*Exercise*:
All of the listing below must be repeated word for word. Pictures are the only thing to omit.

*Recorded data*:
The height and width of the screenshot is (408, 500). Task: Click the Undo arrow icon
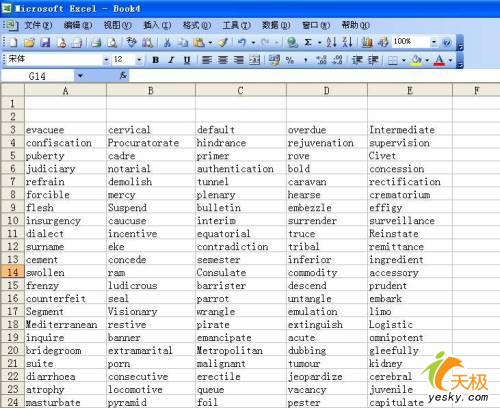point(242,42)
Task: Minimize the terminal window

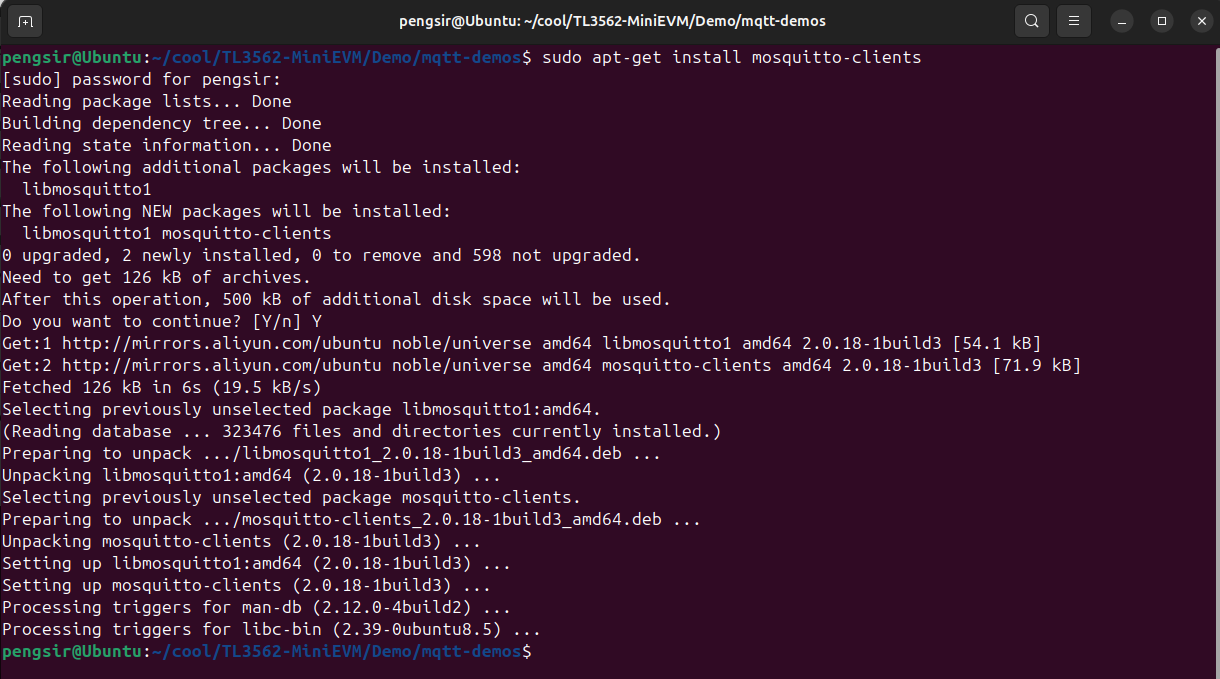Action: pos(1125,21)
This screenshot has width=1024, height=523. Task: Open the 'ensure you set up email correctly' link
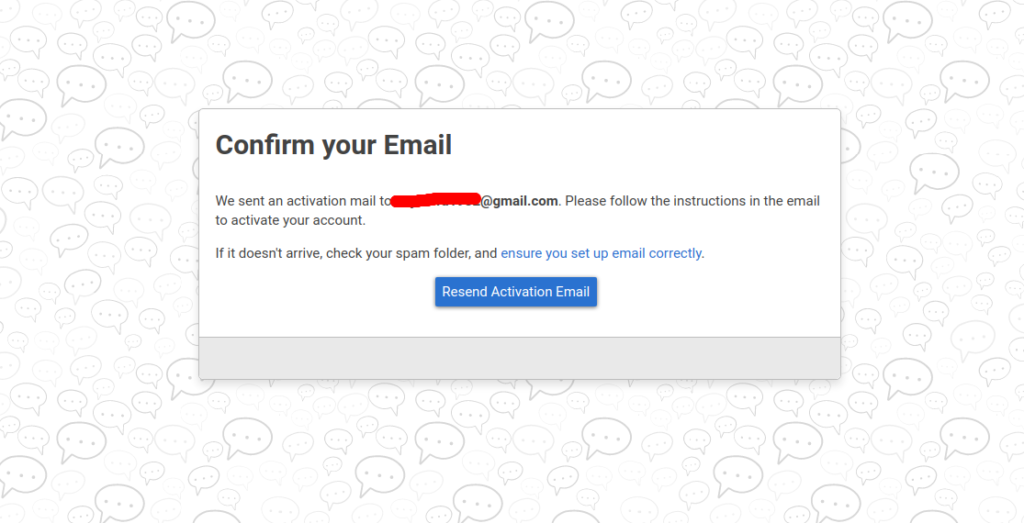tap(601, 253)
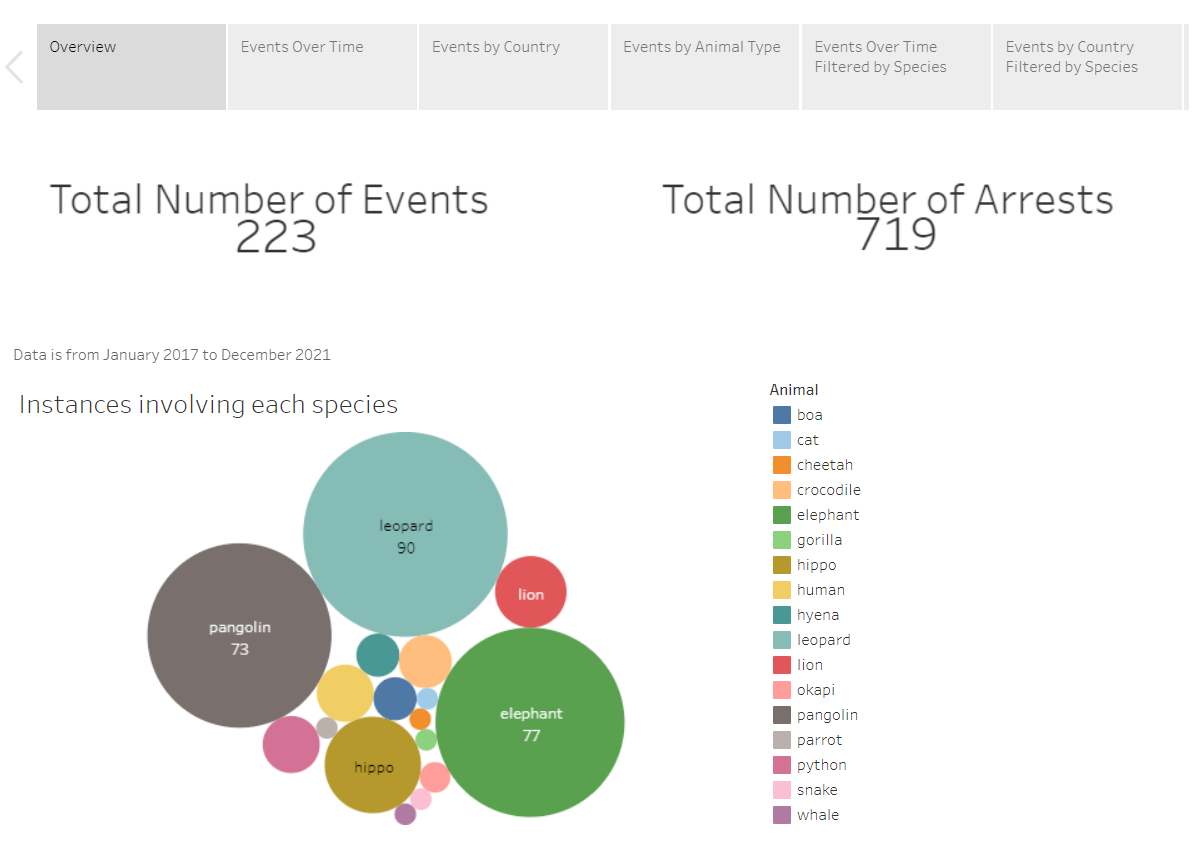Image resolution: width=1193 pixels, height=847 pixels.
Task: Click the leopard bubble showing 90
Action: point(405,534)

*Solved problem*:
The height and width of the screenshot is (408, 500). Task: Click the Undo arrow icon
point(242,42)
Task: Minimize the terminal window

Action: pos(1125,21)
This screenshot has width=1024, height=523. Task: Open the 'ensure you set up email correctly' link
tap(601, 253)
Image resolution: width=1193 pixels, height=847 pixels.
Task: Click the leopard bubble showing 90
Action: point(405,534)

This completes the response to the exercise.